Whatever it was, pasta has been something I’ve typically avoided for the past ten years and yet on Sunday night I made pasta for dinner, from scratch, and surprised myself by enjoying eating it.

Now don’t get me wrong, my first ever attempt at pasta wasn’t great. The dough was under-kneaded, the pasta lacked “snap” and my ingenious idea of having thick ribbons of it didn’t help while the pesto I served it with was over-salted and lacked tanginess as a result of an improvised recipe with kale from our garden. But as meals go, it was edible, it certainly wasn’t disgusting and my boyfriend and I have both lived to tell the tale.

So, more importantly, how did a self-confessed pasta-hater end up making it? Well, the answer lies in our recent attempts to reduce our plastic consumption.

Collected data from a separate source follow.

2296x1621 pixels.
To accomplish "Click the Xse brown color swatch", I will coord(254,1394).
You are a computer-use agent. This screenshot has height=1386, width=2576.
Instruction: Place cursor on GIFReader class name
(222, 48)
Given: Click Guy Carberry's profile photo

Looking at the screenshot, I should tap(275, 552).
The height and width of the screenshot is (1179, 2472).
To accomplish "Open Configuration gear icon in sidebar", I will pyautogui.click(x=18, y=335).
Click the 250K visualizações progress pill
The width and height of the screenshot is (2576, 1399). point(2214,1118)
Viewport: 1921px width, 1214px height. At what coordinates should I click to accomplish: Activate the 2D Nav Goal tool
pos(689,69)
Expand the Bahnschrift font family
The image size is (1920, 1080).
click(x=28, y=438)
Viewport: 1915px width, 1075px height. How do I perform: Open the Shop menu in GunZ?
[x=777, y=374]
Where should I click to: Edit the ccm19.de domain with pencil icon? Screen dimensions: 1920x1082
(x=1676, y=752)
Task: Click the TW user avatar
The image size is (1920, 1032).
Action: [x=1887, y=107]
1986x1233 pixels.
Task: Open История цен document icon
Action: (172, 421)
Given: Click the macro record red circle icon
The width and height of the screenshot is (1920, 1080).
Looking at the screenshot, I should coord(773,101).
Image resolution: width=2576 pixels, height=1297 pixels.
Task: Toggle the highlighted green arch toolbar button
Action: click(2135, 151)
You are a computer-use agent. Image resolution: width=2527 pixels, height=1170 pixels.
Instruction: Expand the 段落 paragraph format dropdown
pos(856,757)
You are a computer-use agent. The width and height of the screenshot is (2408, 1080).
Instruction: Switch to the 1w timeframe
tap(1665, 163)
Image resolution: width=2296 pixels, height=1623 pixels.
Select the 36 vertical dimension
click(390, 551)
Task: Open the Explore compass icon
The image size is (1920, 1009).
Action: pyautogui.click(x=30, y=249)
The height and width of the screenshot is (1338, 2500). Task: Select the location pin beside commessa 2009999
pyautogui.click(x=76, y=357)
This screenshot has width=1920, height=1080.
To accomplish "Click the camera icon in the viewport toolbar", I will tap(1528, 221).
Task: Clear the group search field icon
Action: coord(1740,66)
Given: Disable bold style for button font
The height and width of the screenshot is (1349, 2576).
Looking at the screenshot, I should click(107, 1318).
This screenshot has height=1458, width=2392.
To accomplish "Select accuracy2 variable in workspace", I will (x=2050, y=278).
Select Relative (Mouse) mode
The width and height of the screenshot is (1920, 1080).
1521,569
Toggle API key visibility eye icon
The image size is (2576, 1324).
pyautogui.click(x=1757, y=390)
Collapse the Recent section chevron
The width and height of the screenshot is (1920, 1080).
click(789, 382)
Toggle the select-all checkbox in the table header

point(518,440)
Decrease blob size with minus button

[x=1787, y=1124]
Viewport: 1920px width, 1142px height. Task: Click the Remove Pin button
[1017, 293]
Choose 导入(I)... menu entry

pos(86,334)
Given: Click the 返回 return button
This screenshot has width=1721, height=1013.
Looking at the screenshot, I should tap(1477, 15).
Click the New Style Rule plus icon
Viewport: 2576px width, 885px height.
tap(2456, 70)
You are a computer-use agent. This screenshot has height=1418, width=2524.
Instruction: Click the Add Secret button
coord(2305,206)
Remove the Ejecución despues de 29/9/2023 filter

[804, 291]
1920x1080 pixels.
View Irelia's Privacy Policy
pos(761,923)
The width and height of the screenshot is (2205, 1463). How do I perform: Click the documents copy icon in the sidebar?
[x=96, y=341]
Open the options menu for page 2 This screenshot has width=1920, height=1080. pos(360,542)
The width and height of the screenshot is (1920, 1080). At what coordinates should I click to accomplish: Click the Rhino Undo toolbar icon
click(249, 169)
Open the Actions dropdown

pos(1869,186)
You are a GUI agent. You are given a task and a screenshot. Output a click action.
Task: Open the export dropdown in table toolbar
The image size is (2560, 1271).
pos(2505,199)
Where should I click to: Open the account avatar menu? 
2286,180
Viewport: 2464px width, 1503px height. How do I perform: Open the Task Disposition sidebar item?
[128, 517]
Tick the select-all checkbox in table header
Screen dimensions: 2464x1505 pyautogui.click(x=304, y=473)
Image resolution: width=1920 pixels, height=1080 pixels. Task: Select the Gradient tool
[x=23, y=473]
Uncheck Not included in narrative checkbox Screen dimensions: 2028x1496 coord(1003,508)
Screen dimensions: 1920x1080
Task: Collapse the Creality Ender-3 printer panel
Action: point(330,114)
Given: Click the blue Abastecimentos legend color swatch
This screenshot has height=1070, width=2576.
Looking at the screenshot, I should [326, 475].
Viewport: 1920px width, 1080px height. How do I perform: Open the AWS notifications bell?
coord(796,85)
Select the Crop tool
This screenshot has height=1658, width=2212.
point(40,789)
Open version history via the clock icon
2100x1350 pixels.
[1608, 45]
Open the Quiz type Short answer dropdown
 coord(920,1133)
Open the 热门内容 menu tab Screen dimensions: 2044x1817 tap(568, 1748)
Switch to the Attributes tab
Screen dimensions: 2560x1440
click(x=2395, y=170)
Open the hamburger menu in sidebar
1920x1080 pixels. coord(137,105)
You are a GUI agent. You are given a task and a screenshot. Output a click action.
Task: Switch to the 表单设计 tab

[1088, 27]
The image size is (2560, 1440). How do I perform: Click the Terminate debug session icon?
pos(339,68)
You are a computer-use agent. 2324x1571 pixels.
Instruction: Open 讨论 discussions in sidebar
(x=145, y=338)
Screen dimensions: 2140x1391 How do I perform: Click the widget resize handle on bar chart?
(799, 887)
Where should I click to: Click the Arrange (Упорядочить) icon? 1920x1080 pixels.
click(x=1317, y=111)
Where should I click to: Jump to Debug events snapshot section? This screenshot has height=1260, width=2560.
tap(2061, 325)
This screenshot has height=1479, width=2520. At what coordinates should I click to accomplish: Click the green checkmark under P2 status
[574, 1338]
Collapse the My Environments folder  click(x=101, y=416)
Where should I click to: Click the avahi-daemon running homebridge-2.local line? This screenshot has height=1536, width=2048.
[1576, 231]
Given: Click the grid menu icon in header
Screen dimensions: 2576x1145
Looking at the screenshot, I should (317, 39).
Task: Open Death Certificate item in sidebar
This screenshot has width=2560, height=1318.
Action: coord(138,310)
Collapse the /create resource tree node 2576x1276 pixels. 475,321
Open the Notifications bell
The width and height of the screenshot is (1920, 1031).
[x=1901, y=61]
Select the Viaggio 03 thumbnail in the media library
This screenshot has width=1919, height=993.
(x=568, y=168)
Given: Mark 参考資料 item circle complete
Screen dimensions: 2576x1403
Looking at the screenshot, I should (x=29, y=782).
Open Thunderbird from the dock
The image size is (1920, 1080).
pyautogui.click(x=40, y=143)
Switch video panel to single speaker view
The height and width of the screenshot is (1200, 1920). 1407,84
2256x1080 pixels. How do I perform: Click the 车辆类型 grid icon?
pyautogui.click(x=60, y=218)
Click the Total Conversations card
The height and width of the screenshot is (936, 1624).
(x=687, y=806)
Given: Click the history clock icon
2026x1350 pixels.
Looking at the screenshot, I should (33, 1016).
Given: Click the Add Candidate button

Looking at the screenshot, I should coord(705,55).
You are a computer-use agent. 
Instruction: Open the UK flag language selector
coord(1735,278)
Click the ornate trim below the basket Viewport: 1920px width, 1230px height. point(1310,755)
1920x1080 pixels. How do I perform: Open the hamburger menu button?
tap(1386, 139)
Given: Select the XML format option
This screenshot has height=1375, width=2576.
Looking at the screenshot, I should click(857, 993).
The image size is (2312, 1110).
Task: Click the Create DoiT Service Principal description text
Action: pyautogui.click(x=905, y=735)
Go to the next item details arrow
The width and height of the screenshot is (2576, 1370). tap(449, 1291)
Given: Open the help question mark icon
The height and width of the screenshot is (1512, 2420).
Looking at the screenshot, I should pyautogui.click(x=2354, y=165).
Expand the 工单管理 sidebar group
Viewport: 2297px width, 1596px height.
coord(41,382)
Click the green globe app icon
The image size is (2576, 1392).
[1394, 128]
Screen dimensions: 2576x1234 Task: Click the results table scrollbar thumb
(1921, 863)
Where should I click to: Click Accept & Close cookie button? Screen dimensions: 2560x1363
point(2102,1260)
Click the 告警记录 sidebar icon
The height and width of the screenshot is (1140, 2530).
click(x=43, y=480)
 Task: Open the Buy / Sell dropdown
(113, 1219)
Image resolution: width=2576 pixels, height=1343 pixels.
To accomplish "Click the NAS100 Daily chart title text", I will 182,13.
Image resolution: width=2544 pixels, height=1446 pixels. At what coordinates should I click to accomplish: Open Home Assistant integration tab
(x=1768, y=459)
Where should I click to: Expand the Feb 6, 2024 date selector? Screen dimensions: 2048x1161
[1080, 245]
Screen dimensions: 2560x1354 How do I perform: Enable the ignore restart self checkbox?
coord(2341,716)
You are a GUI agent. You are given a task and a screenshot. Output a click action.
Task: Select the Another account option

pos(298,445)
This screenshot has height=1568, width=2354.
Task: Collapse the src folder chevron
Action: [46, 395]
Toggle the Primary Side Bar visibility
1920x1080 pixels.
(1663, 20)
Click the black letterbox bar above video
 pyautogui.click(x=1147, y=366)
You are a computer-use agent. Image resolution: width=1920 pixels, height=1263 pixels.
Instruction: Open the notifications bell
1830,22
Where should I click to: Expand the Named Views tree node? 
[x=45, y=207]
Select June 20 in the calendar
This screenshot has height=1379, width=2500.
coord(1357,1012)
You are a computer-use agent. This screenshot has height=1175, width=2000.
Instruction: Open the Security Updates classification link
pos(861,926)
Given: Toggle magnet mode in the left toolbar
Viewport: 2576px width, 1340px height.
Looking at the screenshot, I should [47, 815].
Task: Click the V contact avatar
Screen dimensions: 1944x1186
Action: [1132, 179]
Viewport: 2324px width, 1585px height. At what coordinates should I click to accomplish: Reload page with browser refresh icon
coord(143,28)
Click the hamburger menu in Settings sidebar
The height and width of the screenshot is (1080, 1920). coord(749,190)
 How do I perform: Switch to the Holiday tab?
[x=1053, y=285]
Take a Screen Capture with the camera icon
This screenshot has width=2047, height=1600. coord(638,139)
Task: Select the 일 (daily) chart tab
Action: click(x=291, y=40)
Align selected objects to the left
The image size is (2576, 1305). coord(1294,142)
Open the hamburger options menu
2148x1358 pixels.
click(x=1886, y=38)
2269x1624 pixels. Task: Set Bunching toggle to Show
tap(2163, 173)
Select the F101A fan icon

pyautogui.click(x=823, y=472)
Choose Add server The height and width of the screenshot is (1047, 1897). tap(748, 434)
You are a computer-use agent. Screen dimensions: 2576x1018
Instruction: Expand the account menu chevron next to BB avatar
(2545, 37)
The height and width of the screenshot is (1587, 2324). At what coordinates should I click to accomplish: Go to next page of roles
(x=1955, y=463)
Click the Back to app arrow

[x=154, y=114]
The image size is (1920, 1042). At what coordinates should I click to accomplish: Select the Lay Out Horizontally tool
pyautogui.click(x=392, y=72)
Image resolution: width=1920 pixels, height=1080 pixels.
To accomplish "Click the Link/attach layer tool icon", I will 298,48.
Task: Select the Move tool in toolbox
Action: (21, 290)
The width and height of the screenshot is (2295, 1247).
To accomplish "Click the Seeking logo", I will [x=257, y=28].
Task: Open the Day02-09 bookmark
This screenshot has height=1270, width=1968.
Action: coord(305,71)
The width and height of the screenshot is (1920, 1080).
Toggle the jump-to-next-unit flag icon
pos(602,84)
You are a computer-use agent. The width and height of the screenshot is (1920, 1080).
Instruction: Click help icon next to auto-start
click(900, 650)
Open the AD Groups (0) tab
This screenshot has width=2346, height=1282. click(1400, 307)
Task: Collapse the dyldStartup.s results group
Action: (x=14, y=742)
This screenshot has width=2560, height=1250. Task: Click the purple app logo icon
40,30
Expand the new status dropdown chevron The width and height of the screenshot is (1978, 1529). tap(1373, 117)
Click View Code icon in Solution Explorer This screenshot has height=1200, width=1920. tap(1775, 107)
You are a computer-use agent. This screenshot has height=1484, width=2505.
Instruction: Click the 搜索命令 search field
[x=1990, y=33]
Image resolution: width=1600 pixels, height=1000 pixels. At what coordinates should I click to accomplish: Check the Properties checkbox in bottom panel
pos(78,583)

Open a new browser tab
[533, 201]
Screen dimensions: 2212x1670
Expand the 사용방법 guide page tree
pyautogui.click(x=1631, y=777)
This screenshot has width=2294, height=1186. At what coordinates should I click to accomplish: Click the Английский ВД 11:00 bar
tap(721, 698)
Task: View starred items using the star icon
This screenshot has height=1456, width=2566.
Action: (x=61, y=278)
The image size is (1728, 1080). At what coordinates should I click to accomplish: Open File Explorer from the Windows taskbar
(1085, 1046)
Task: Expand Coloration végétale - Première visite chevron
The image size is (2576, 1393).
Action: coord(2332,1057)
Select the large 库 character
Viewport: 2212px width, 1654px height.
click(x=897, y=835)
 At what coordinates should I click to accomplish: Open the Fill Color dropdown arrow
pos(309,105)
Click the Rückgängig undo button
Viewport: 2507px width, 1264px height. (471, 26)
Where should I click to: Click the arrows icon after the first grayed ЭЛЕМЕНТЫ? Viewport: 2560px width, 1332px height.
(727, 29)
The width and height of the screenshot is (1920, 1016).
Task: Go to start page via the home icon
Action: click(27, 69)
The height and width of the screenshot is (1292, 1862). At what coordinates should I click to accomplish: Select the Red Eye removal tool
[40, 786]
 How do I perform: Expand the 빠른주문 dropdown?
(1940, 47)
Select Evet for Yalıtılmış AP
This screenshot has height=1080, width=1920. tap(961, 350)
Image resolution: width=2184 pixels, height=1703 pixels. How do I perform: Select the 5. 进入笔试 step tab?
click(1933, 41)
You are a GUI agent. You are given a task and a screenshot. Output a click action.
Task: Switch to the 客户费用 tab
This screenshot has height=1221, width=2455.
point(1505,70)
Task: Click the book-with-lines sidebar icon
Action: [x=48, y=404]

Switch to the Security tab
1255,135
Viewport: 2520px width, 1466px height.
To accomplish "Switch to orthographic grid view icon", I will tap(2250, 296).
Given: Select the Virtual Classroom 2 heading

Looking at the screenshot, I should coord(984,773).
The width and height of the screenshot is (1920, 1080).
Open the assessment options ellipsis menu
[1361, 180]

Over the past couple of months, we’ve begun buying dry-goods from bulk-bin stores, getting veggies from the market or the nearby grocers, and sourcing our eggs, milk and butter as locally as we can. After a few weeks, we were eating better and felt like we had more energy. Our kitchen-waste had dropped dramatically and our diet had become enormously more varied.

However, when it came to “easy, quick-fix meals”, we were still a bit stuck. We couldn’t buy cupboard staples like pasta or tortillas because of the soft-plastic they come wrapped in. Both are staples for us;  my partner is a surfer, I’m a runner, and in order to get enough carbs in for energy, I’ve had to come to terms with the fact that joylessly chewing my way through bowls of pasta is as inevitable for me as death, taxes and shinsplints.

Since we couldn’t buy pasta or tortillas, we had to make them. And, in spite of the effort, trials and tribulations of doing so, I’ve fallen in love with cooking all over again. Yes, there’s something wonderful about giving people food you’ve made yourself, knowing that you added the flavours you wanted to the food you made, and knowing exactly what’s gone into your food and in what quantities. But there’s something even more wonderful about discovering a whole new world of cooking you’d previously ignored, purely because of supermarkets’ convenience. Pasta, tacos, tortillas- these are all things that, until now, I’d have chucked in my basket on the weekly shop and barely given a second thought.

Now, each of them is a new opportunity to try new things in the kitchen, which, in the evenings, is now the hub of our house. You’ll find me cooking dinner, my boyfriend cleaning up after me, and Sammy- our seven-year-old kelpie curled up near the oven, savouring its warmth.

Naturally, we don’t always get it right. The pesto pasta on Sunday was more than slightly off the mark. But every now and again we do- the tortillas last night for friends or the veggie curries we’ve been seemingly living off. And when we do there’s an indescribable satisfaction that comes from it- a satisfaction that, to me, summarises what cooking, and in turn food, really should be all about.